I was using batch size 20 for SGD, however max BS i can use with Adam is 2.

    optimizer = torch.optim.SGD([{'params': model.unet_model.parameters()},{'params': model.audio_s.parameters()}, {'params': model.drn_model.parameters(), 'lr': args.DRNlr},
                                 ], lr=LR,
                                weight_decay=WEIGTH_DECAY)

All I did is changing this line

    optimizer = torch.optim.Adam([{'params': model.unet_model.parameters()},{'params': model.audio_s.parameters()}, {'params': model.drn_model.parameters(), 'lr': args.DRNlr},
                                 ], lr=LR,
                                weight_decay=WEIGTH_DECAY)

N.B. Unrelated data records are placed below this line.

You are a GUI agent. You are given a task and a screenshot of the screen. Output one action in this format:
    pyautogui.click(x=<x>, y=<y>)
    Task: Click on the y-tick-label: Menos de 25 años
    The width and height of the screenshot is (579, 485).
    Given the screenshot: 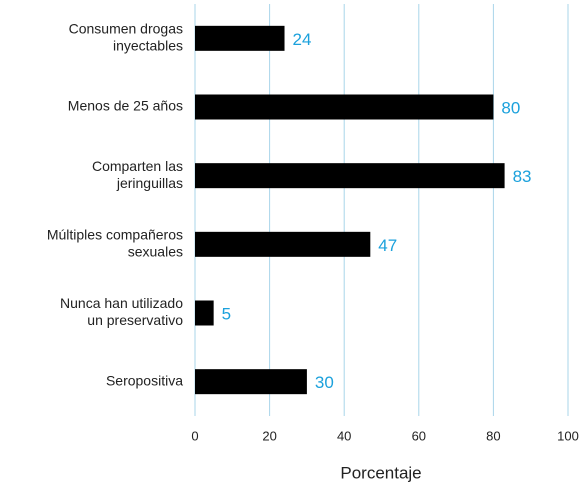 What is the action you would take?
    pyautogui.click(x=126, y=106)
    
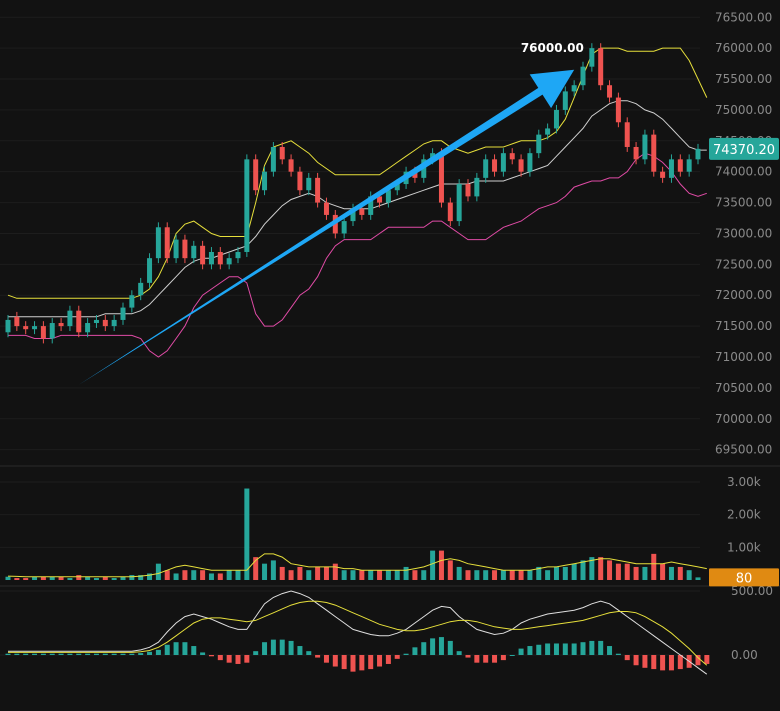  I want to click on price-tick-label: 76500.00, so click(744, 17).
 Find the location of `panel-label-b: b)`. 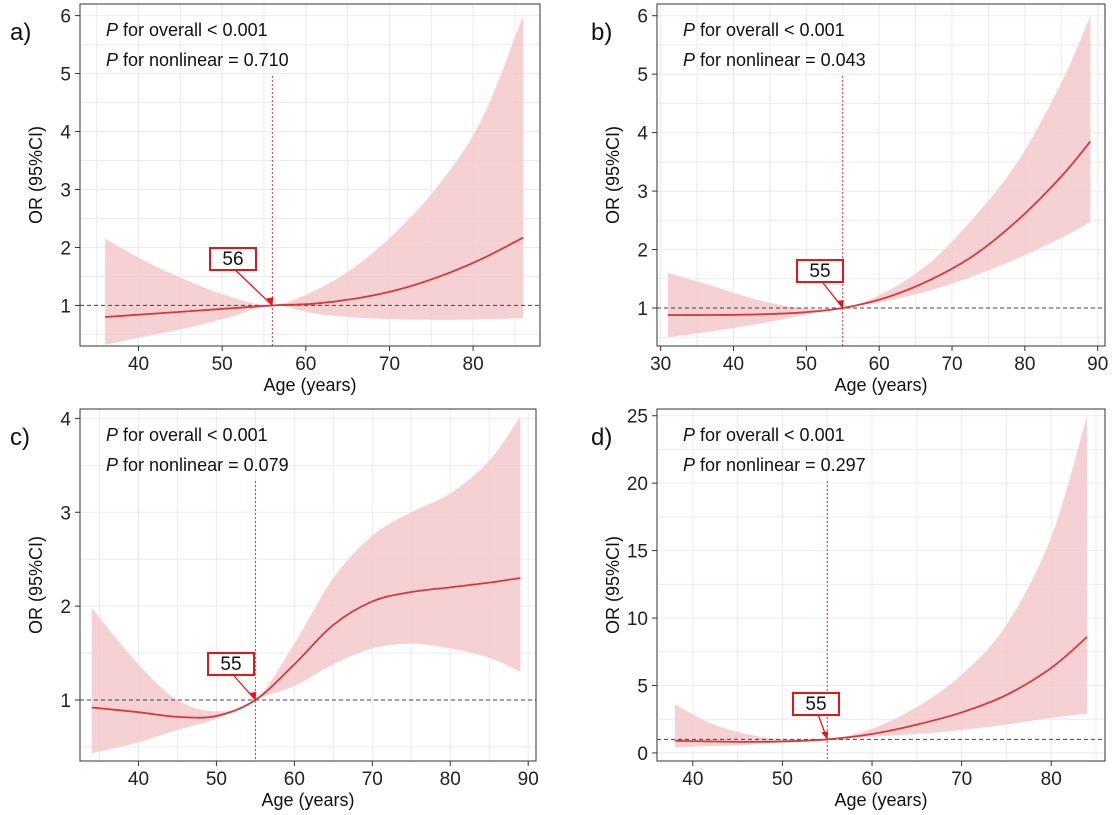

panel-label-b: b) is located at coordinates (602, 32).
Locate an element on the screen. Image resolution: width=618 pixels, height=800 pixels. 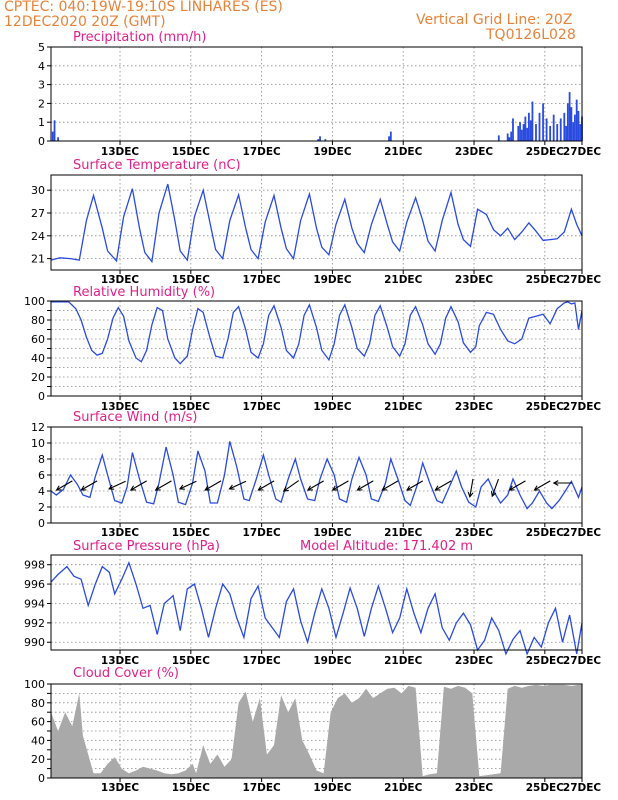
y-tick-label: 80 is located at coordinates (38, 320).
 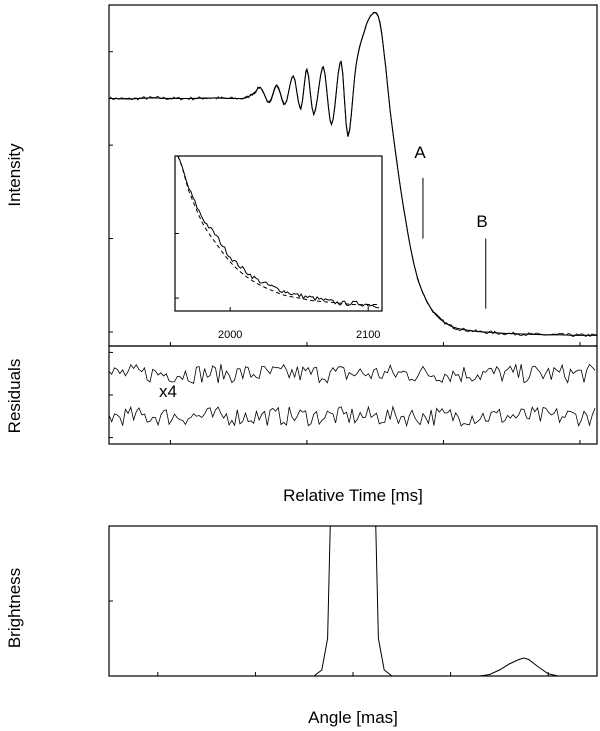 What do you see at coordinates (352, 398) in the screenshot?
I see `residuals-panel` at bounding box center [352, 398].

is there any memory usage comparison among all the optimizers? or is that memory usage normal?

An increased memory usage for optimizers using running estimates is normal.
As the memory usage depends on the number of your parameters, I’m not sure someone already compared it.

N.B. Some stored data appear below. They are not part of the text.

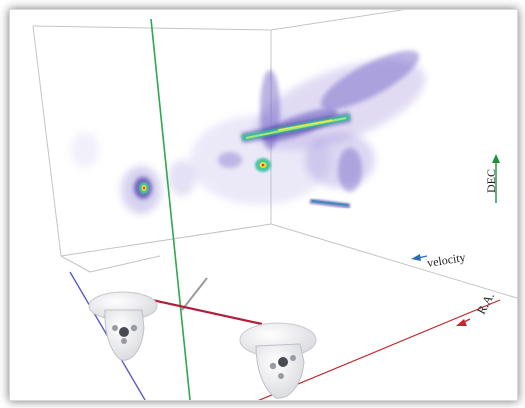 Image resolution: width=525 pixels, height=408 pixels. I want to click on right-vr-controller, so click(278, 360).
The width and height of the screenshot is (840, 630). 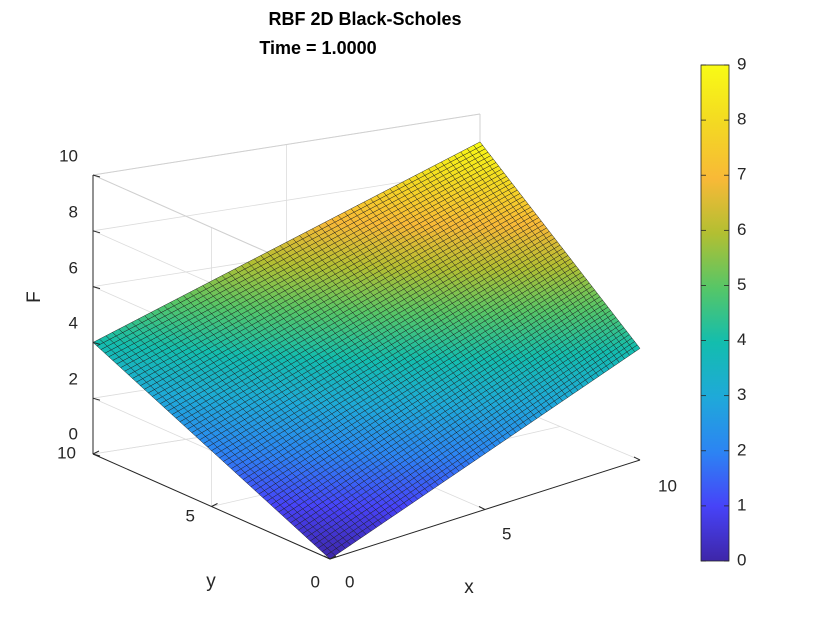 I want to click on colorbar-tick-label: 6, so click(x=742, y=230).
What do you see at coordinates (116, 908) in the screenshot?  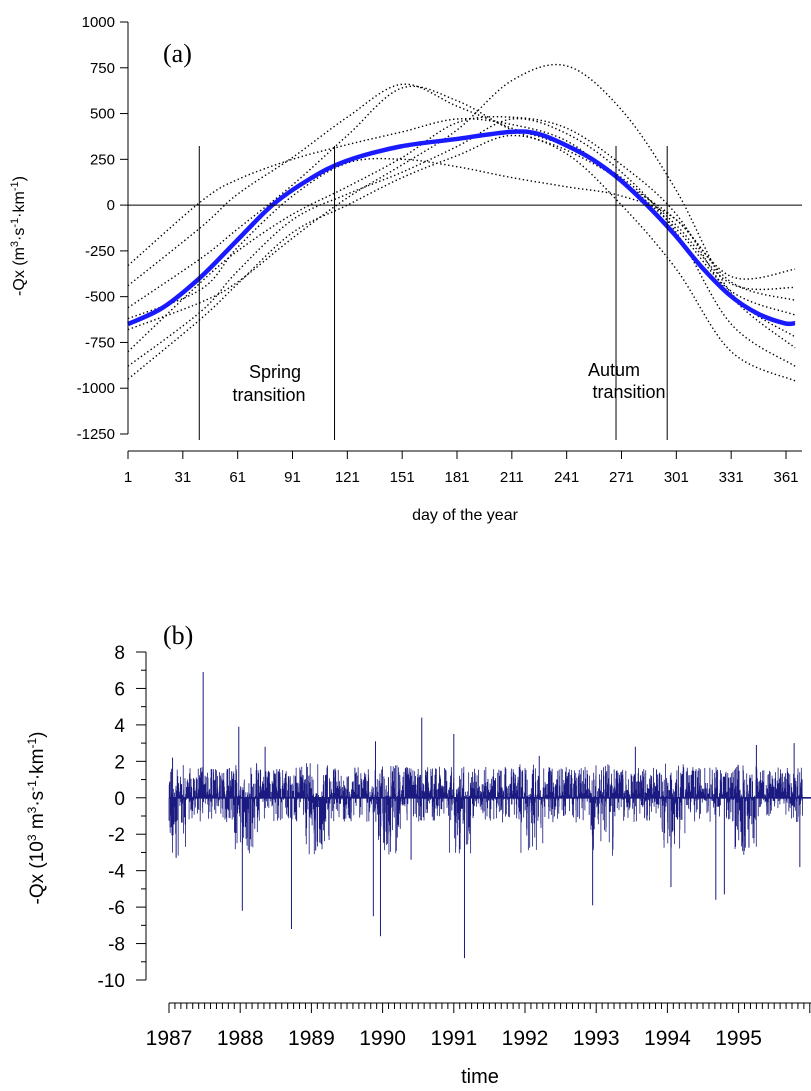 I see `panel-b-y-tick-label: -6` at bounding box center [116, 908].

@ptrblck Let me ask an additional question.

How can i choose where those estimators are stored?
I guess they are stored in gpu0 by default but even using several gpus, the gpu which stores those estimators get out of memory. I would like to use 1 gpu for computing them and the rest for dealing with the model using dataparallel.

Is that possible in pytorch?

As far as I know, the optimizer will store the internal parameters on the same GPU the model was transferred to.
Usually it’s cuda:0. Since my multi-GPU machine is currently busy, I cannot test it.
You could check the device placement with print(optimizer.param_groups) and see where the tensors are stored.

@ptrblck
Those parameters are stored in gpu0.
When you talk about transferring model in case of data parallel: the main gpu would be
model = torch.nn.DataParallel(model).cuda()
cuda:0 in this case right?

Well i’m using 3 gpus so I’m trying to do
model = torch.nn.DataParallel(model,device_ids=[1,2]).cuda()

To enforce pytorch deal with the model in cuda:1 and cuda:2 but pytorch does not allow to do that, it requires all tensors to be in devices[0]

Traceback (most recent call last):
  File "train.py", line 300, in <module>
    main()
  File "train.py", line 260, in main
    output = model(video,audio)
  File "/home/jfmontesinos/.local/lib/python2.7/site-packages/torch/nn/modules/module.py", line 491, in __call__
    result = self.forward(*input, **kwargs)
  File "/home/jfmontesinos/.local/lib/python2.7/site-packages/torch/nn/parallel/data_parallel.py", line 113, in forward
    replicas = self.replicate(self.module, self.device_ids[:len(inputs)])
  File "/home/jfmontesinos/.local/lib/python2.7/site-packages/torch/nn/parallel/data_parallel.py", line 118, in replicate
    return replicate(module, device_ids)
  File "/home/jfmontesinos/.local/lib/python2.7/site-packages/torch/nn/parallel/replicate.py", line 12, in replicate
    param_copies = Broadcast.apply(devices, *params)
  File "/home/jfmontesinos/.local/lib/python2.7/site-packages/torch/nn/parallel/_functions.py", line 17, in forward
    outputs = comm.broadcast_coalesced(inputs, ctx.target_gpus)
  File "/home/jfmontesinos/.local/lib/python2.7/site-packages/torch/cuda/comm.py", line 40, in broadcast_coalesced
    return torch._C._broadcast_coalesced(tensors, devices, buffer_size)
RuntimeError: all tensors must be on devices[0]

Is not possible either to store optimizers’ parameters in an arbitrary gpu or to reduce workload in cuda:0 not to get out of memory?

Based on my understanding of Adam optimizer, you have to store an extra 2 or more pieces of data (historical gradients), so basically for every one fp32, you are going to store an extra 2 pieces of data, thus tripling memory consumption.